╭─ Information provided

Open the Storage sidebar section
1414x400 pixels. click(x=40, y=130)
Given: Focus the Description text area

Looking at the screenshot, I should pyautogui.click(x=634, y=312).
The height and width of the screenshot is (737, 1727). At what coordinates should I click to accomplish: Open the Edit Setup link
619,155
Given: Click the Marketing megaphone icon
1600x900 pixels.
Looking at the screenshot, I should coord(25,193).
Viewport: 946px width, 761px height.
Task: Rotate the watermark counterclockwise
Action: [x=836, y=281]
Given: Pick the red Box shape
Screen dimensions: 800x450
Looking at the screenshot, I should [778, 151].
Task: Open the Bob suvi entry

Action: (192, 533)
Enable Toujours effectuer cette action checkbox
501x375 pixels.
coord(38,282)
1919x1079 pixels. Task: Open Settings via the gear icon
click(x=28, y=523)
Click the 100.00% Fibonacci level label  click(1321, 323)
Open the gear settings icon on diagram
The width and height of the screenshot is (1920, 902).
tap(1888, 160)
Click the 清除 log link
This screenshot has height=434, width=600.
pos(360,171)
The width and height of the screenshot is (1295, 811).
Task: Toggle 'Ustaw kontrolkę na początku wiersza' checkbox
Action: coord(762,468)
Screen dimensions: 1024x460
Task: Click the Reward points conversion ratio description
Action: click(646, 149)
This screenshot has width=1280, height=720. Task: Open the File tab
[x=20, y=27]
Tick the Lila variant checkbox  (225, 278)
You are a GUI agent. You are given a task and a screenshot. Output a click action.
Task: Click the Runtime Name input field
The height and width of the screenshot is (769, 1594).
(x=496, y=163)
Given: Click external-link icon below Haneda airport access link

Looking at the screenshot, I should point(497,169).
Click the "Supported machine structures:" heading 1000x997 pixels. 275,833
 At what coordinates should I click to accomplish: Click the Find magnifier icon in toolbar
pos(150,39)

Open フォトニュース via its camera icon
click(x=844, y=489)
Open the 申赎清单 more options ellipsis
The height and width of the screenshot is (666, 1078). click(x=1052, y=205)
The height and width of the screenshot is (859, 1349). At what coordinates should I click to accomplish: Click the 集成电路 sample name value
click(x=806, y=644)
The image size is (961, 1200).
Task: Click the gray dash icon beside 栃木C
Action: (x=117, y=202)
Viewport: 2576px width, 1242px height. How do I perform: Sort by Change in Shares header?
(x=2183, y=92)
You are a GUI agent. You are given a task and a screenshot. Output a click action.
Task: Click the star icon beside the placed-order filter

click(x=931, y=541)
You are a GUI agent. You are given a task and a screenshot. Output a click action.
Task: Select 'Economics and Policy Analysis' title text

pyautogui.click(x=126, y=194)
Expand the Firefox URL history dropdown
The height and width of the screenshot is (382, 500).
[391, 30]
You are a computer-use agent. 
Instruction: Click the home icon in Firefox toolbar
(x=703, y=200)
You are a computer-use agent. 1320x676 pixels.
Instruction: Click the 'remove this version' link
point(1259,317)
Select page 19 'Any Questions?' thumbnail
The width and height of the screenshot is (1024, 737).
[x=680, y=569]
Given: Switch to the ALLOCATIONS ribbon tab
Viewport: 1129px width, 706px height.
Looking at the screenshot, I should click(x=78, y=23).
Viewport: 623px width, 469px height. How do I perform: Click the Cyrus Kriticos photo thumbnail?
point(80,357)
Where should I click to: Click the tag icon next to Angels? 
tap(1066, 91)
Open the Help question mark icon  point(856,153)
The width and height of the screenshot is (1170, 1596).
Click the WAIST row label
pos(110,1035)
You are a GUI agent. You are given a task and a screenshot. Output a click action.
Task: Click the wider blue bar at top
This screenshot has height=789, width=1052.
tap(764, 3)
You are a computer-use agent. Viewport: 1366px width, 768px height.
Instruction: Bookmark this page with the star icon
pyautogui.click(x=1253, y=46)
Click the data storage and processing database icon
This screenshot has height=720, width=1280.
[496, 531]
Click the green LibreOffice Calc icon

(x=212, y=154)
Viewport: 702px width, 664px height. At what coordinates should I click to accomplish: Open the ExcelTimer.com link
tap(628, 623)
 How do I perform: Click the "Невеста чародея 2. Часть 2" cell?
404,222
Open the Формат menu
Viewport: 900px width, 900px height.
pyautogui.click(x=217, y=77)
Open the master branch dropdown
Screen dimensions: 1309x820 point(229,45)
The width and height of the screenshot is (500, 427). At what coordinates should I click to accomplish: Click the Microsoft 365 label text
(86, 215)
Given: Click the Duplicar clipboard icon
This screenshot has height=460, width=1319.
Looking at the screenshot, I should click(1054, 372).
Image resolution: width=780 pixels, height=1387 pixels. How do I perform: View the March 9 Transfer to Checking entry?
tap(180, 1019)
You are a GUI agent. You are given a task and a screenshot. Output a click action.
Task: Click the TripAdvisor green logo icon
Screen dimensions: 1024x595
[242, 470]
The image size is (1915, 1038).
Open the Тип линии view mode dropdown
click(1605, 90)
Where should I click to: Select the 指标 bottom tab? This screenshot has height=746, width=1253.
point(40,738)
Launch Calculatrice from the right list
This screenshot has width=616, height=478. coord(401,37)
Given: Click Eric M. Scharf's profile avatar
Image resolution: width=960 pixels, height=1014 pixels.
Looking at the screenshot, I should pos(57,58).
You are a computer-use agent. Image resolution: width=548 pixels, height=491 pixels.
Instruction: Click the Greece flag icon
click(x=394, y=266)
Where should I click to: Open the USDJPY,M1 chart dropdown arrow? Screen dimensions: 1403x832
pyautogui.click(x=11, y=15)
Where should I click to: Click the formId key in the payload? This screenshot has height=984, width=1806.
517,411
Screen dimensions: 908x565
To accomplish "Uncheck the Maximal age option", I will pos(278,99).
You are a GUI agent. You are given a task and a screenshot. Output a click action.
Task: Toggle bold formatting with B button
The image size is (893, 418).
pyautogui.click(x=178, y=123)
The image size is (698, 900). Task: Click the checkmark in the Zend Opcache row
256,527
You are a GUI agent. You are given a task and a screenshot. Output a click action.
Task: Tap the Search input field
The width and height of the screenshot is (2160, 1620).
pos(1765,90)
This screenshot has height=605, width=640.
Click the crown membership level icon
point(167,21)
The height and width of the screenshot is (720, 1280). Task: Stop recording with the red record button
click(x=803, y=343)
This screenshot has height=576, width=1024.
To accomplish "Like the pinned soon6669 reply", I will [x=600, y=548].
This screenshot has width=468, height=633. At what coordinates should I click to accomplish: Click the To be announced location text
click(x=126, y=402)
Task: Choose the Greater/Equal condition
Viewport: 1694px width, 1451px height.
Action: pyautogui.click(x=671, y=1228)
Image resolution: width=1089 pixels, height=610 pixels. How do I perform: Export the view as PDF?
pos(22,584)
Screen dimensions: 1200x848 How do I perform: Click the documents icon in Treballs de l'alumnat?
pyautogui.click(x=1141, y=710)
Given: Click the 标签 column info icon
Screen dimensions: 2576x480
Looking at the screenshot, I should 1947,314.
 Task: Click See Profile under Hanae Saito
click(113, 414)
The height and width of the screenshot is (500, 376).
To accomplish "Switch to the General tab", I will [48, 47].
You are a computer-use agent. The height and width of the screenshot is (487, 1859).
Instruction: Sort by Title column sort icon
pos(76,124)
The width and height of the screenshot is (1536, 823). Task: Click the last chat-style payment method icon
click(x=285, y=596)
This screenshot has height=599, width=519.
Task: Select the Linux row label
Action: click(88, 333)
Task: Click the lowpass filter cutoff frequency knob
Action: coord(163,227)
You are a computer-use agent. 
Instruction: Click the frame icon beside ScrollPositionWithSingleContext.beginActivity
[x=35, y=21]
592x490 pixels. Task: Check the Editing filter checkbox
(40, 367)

╰─

What you have to do
What is needed is the full listing, reproduced exactly.

Reply to the task
Open the Storage sidebar section
1414x400 pixels. click(x=40, y=130)
Given: Focus the Description text area

Looking at the screenshot, I should pyautogui.click(x=634, y=312).
The height and width of the screenshot is (737, 1727). At what coordinates should I click to accomplish: Open the Edit Setup link
619,155
Given: Click the Marketing megaphone icon
1600x900 pixels.
Looking at the screenshot, I should coord(25,193).
Viewport: 946px width, 761px height.
Task: Rotate the watermark counterclockwise
Action: [x=836, y=281]
Given: Pick the red Box shape
Screen dimensions: 800x450
Looking at the screenshot, I should [778, 151].
Task: Open the Bob suvi entry

Action: (192, 533)
Enable Toujours effectuer cette action checkbox
501x375 pixels.
coord(38,282)
1919x1079 pixels. Task: Open Settings via the gear icon
click(x=28, y=523)
Click the 100.00% Fibonacci level label  click(1321, 323)
Open the gear settings icon on diagram
The width and height of the screenshot is (1920, 902).
tap(1888, 160)
Click the 清除 log link
This screenshot has height=434, width=600.
pos(360,171)
The width and height of the screenshot is (1295, 811).
Task: Toggle 'Ustaw kontrolkę na początku wiersza' checkbox
Action: coord(762,468)
Screen dimensions: 1024x460
Task: Click the Reward points conversion ratio description
Action: click(646, 149)
This screenshot has width=1280, height=720. Task: Open the File tab
[x=20, y=27]
Tick the Lila variant checkbox  (225, 278)
You are a GUI agent. You are given a task and a screenshot. Output a click action.
Task: Click the Runtime Name input field
The height and width of the screenshot is (769, 1594).
(x=496, y=163)
Given: Click external-link icon below Haneda airport access link

Looking at the screenshot, I should point(497,169).
Click the "Supported machine structures:" heading 1000x997 pixels. 275,833
 At what coordinates should I click to accomplish: Click the Find magnifier icon in toolbar
pos(150,39)

Open フォトニュース via its camera icon
click(x=844, y=489)
Open the 申赎清单 more options ellipsis
The height and width of the screenshot is (666, 1078). click(x=1052, y=205)
The height and width of the screenshot is (859, 1349). At what coordinates should I click to accomplish: Click the 集成电路 sample name value
click(x=806, y=644)
The image size is (961, 1200).
Task: Click the gray dash icon beside 栃木C
Action: (x=117, y=202)
Viewport: 2576px width, 1242px height. How do I perform: Sort by Change in Shares header?
(x=2183, y=92)
You are a GUI agent. You are given a task and a screenshot. Output a click action.
Task: Click the star icon beside the placed-order filter

click(x=931, y=541)
You are a GUI agent. You are given a task and a screenshot. Output a click action.
Task: Select 'Economics and Policy Analysis' title text

pyautogui.click(x=126, y=194)
Expand the Firefox URL history dropdown
The height and width of the screenshot is (382, 500).
[391, 30]
You are a computer-use agent. 
Instruction: Click the home icon in Firefox toolbar
(x=703, y=200)
You are a computer-use agent. 1320x676 pixels.
Instruction: Click the 'remove this version' link
point(1259,317)
Select page 19 'Any Questions?' thumbnail
The width and height of the screenshot is (1024, 737).
[x=680, y=569]
Given: Switch to the ALLOCATIONS ribbon tab
Viewport: 1129px width, 706px height.
Looking at the screenshot, I should click(x=78, y=23).
Viewport: 623px width, 469px height. How do I perform: Click the Cyrus Kriticos photo thumbnail?
point(80,357)
Where should I click to: Click the tag icon next to Angels? 
tap(1066, 91)
Open the Help question mark icon  point(856,153)
The width and height of the screenshot is (1170, 1596).
Click the WAIST row label
pos(110,1035)
You are a GUI agent. You are given a task and a screenshot. Output a click action.
Task: Click the wider blue bar at top
This screenshot has height=789, width=1052.
tap(764, 3)
You are a computer-use agent. Viewport: 1366px width, 768px height.
Instruction: Bookmark this page with the star icon
pyautogui.click(x=1253, y=46)
Click the data storage and processing database icon
This screenshot has height=720, width=1280.
[496, 531]
Click the green LibreOffice Calc icon

(x=212, y=154)
Viewport: 702px width, 664px height. At what coordinates should I click to accomplish: Open the ExcelTimer.com link
tap(628, 623)
 How do I perform: Click the "Невеста чародея 2. Часть 2" cell?
404,222
Open the Формат menu
Viewport: 900px width, 900px height.
pyautogui.click(x=217, y=77)
Open the master branch dropdown
Screen dimensions: 1309x820 point(229,45)
The width and height of the screenshot is (500, 427). At what coordinates should I click to accomplish: Click the Microsoft 365 label text
(86, 215)
Given: Click the Duplicar clipboard icon
This screenshot has height=460, width=1319.
Looking at the screenshot, I should click(1054, 372).
Image resolution: width=780 pixels, height=1387 pixels. How do I perform: View the March 9 Transfer to Checking entry?
tap(180, 1019)
You are a GUI agent. You are given a task and a screenshot. Output a click action.
Task: Click the TripAdvisor green logo icon
Screen dimensions: 1024x595
[242, 470]
The image size is (1915, 1038).
Open the Тип линии view mode dropdown
click(1605, 90)
Where should I click to: Select the 指标 bottom tab? This screenshot has height=746, width=1253.
point(40,738)
Launch Calculatrice from the right list
This screenshot has width=616, height=478. coord(401,37)
Given: Click Eric M. Scharf's profile avatar
Image resolution: width=960 pixels, height=1014 pixels.
Looking at the screenshot, I should pos(57,58).
You are a computer-use agent. Image resolution: width=548 pixels, height=491 pixels.
Instruction: Click the Greece flag icon
click(x=394, y=266)
Where should I click to: Open the USDJPY,M1 chart dropdown arrow? Screen dimensions: 1403x832
pyautogui.click(x=11, y=15)
Where should I click to: Click the formId key in the payload? This screenshot has height=984, width=1806.
517,411
Screen dimensions: 908x565
To accomplish "Uncheck the Maximal age option", I will pos(278,99).
You are a GUI agent. You are given a task and a screenshot. Output a click action.
Task: Toggle bold formatting with B button
The image size is (893, 418).
pyautogui.click(x=178, y=123)
The image size is (698, 900). Task: Click the checkmark in the Zend Opcache row
256,527
You are a GUI agent. You are given a task and a screenshot. Output a click action.
Task: Tap the Search input field
The width and height of the screenshot is (2160, 1620).
pos(1765,90)
This screenshot has height=605, width=640.
Click the crown membership level icon
point(167,21)
The height and width of the screenshot is (720, 1280). Task: Stop recording with the red record button
click(x=803, y=343)
This screenshot has height=576, width=1024.
To accomplish "Like the pinned soon6669 reply", I will [x=600, y=548].
This screenshot has width=468, height=633. At what coordinates should I click to accomplish: Click the To be announced location text
click(x=126, y=402)
Task: Choose the Greater/Equal condition
Viewport: 1694px width, 1451px height.
Action: pyautogui.click(x=671, y=1228)
Image resolution: width=1089 pixels, height=610 pixels. How do I perform: Export the view as PDF?
pos(22,584)
Screen dimensions: 1200x848 How do I perform: Click the documents icon in Treballs de l'alumnat?
pyautogui.click(x=1141, y=710)
Given: Click the 标签 column info icon
Screen dimensions: 2576x480
Looking at the screenshot, I should 1947,314.
 Task: Click See Profile under Hanae Saito
click(113, 414)
The height and width of the screenshot is (500, 376).
To accomplish "Switch to the General tab", I will [48, 47].
You are a computer-use agent. The height and width of the screenshot is (487, 1859).
Instruction: Sort by Title column sort icon
pos(76,124)
The width and height of the screenshot is (1536, 823). Task: Click the last chat-style payment method icon
click(x=285, y=596)
This screenshot has height=599, width=519.
Task: Select the Linux row label
Action: click(88, 333)
Task: Click the lowpass filter cutoff frequency knob
Action: coord(163,227)
You are a computer-use agent. 
Instruction: Click the frame icon beside ScrollPositionWithSingleContext.beginActivity
[x=35, y=21]
592x490 pixels. Task: Check the Editing filter checkbox
(40, 367)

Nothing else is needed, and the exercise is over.